Lowering SCC and proper sanitation can improve the overall quality of milk
Producing a quality product is of the utmost importance when it comes to agricultural products, and dairy is no exception. Proper preparation and sanitation practices are crucial to boosting the quality of milk.
“To me, the definition of milk quality is the cell count in the milk,” Donna Amaral-Phillips, Extension Professor and Extension Dairy Specialist with the University of Kentucky, said.
Achieving higher milk quality refers to lowering the somatic cell count. “Somatic cell count (SCC) is the total number of cells per milliliter in milk. Primarily, SCC is composed of leukocytes, or white blood cells, that are produced by the cow’s immune system to fight an inflammation in the mammary gland, or mastitis. Since leukocytes in the udder increase as the inflammation worsens, SCC provides an indication of the degree of mastitis in an individual cow or in the herd if bulk tank milk is monitored,” said Michael Looper, Professor and Department Head-Animal Science with the University of Arkansas.
According to Reagan Bluel, University of Extension Dairy Field Specialist, a 250,000 cell count is considered high, and a 50,000 or less cell count is considered low.
When it comes to lowering the SCC and achieving higher milk quality, “environmental management has a lot to do with it,” Amaral-Phillips said. Producers need to evaluate things like their barn maintenance, pasture and shade tree rotation system, and treatment and handling of cows; all of these things can contribute to the occurrence of environmental pathogens that can result in a high SCC and mastitis. If cows are kept in a clean, dry environment, are handled in an appropriate, low-stress manner and are fed and cared for with the cow’s immune system in mind, this can help boost milk quality.
Milking parlor practices
“Prepping the animal is huge,” Bluel said. Cows should be prepped with a teat dip to clean the teats and then producers should hand strip the teat for a squirt or two into a strip cup – this will allow the producer to check for any flakes or discolored milk, which indicates mastitis.

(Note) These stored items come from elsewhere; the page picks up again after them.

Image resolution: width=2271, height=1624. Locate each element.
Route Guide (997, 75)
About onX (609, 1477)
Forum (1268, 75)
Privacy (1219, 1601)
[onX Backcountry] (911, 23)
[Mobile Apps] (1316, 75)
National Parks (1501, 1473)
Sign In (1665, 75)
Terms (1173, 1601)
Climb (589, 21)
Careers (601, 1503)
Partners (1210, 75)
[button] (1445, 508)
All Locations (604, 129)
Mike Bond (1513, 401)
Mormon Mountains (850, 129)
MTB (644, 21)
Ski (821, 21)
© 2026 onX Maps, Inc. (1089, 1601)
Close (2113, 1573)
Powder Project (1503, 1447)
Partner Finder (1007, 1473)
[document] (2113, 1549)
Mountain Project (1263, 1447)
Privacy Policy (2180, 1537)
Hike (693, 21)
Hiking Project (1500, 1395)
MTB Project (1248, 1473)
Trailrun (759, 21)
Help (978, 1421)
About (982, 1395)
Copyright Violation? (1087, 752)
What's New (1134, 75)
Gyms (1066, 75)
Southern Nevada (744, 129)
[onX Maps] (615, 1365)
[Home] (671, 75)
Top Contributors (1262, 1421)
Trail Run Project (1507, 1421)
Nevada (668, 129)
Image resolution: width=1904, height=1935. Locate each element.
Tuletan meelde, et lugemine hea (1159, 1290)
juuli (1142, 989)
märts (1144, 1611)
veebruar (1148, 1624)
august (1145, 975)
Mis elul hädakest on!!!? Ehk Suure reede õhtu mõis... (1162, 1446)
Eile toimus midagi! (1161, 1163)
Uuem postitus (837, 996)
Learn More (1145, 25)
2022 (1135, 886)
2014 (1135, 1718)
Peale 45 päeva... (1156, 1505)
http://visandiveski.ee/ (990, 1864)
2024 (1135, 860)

Cleaning and stripping the teat will encourage the cow to let down oxytocin, which releases the milk. A short pause is necessary before applying the milking machine to maximize milk output.
“The perfect window is 60 to 90 seconds after udder preparation,” Bluel said. It takes approximately 60 seconds for oxytocin to go from the brain to the mammary gland. Allowing that slight pause before hooking the cow up to the machine results in good milk production and good sphincter health.
“Improper milking procedure damages the sphincter and can create mastitis from bacteria.”
All milking equipment must be kept clean, sanitized and as dry as possible to avoid spreading pathogens that lead to mastitis and increased SCC, and therefore lower-quality milk.
“Make sure everyone involved (in milking) follows and understands procedures,” Amaral-Phillip advised.
“The place to cut corners is not parlor management,” Bluel added.
Cows that have a low SCC will produce 4 more pounds of milk per day than cows with a high SCC, Bluel explained. A cow with a high SCC is trying to fight off pathogens, where as a cow with a low SCC puts her time into production and she also just has a healthier mammary gland.
A cow with a low SCC count will also cost the producer less.
“The average cost of a case of clinical mastitis is $440 within the first 30 days,” Bluel said. “So prevention is huge.”
If a cow persists with a high SCC count despite appropriate management and milking parlor practices, it’s recommended that she be culled from the herd so that resources can be allocated to cows with lower SCCs.